Bones and All. Foto: Yannis Drakouldis

Luca Guadagnino’s kannibalenromance is visueel meeslepend, maar tandenloos.

“Inpakken wat je kan, je hebt drie minuten.” De vader van tiener Maren reageert opvallend kalm en doortastend, wanneer zij met bebloede mond thuiskomt. Tegen zijn bevelen in ging Maren ’s avonds de deur uit, naar een slaapfeestje met nieuwe klasgenoten. Maar ze kluifde de vinger van een van de andere meiden af en dus slaan vader en dochter op de vlucht.

Uit pa’s reactie valt al op te maken dat het niet voor het eerst was. Het blijkt de druppel: hij verdwijnt. Hij laat slechts twee dingen achter: een cassettebandje waarop hij zo goed en zo kwaad als hij kan haar voorgeschiedenis uit de doeken doet. En haar geboortecertificaat, met de geboorteplaats van de moeder die Maren nooit leerde kennen.

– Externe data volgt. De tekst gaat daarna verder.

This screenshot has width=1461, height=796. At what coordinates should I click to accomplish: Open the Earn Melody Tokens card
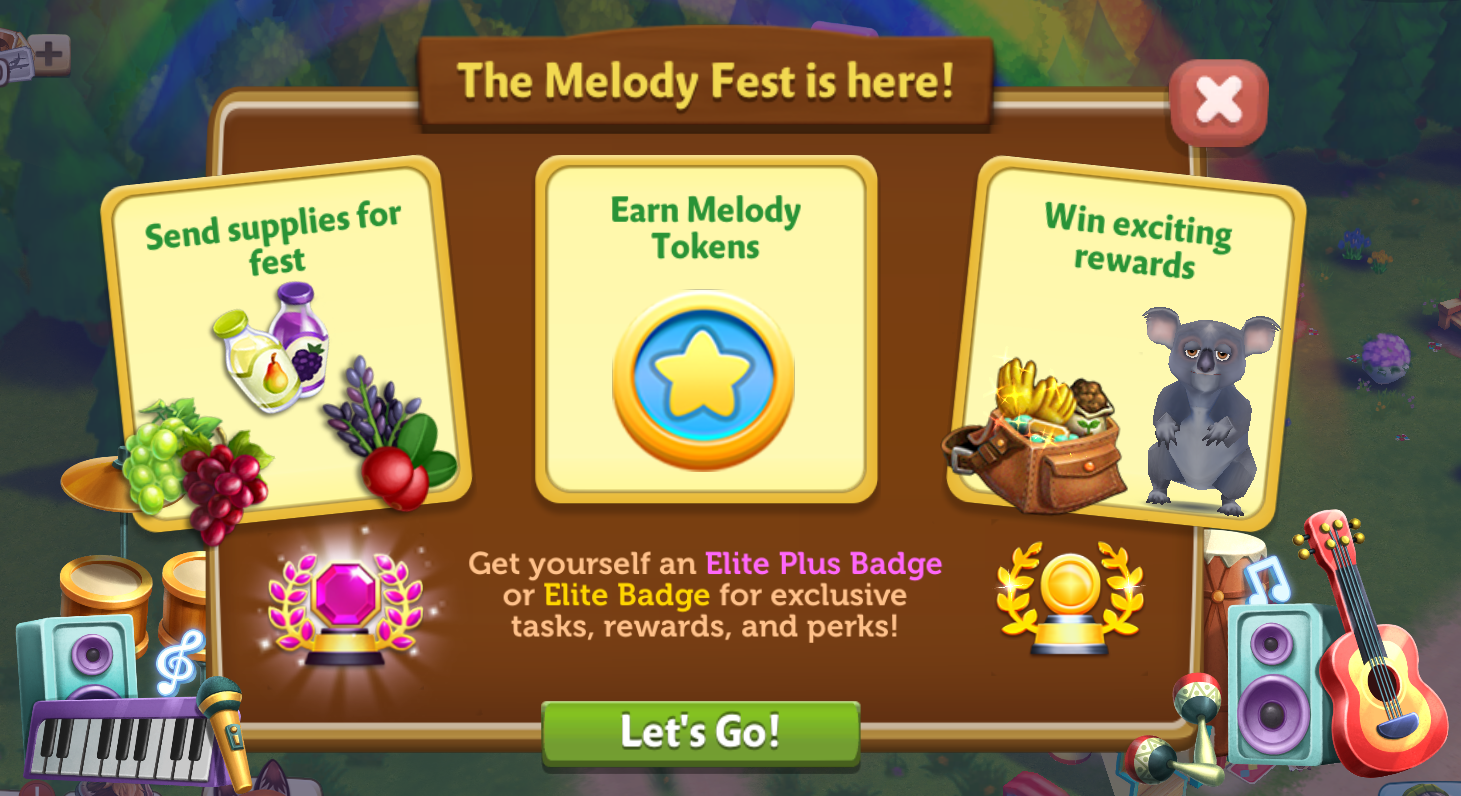(x=706, y=329)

Zo moet Maren (Taylor Russell) zelf de wereld in om een plek te geven aan haar kannibalistische neigingen. Ze krijgt sturing van oude rot Sully (Mark Rylance, lekker gek). Als ze stuit op lot- en leeftijdgenoot Lee (Timothée Chalamet, met zachtrood geverfde lokken), die haar inwijdt in de wereld van de eaters, begint een zeer ongebruikelijke coming-of-age in deze roadmovie door het Amerikaanse midwesten van de jaren tachtig.

Bones and All, gebaseerd op de gelijknamige roman van Camille DeAngelis, is de zevende speelfilm van Luca Guadagnino. Het is helaas niet een van zijn beste – al dacht de jury op het filmfestival van Venetië daar anders over: zij beloonden Guadagnino met de prijs voor beste regie en Taylor Russell als beste jonge acteur. Zij is inderdaad intrigerend in de centrale rol. En de beelden van cameraman Arseni Khachaturan zijn prachtig; de hele film lijkt zich bij schemering af te spelen, in een mistig en halfduister tussenland. Maar ondanks de aanwezigheid van Chalamet, met wie Guadagnino eerder het overrompelende Call Me by Your Name (2017) maakte, ontbreekt de tactiele sensualiteit waar de maker om bekendstaat.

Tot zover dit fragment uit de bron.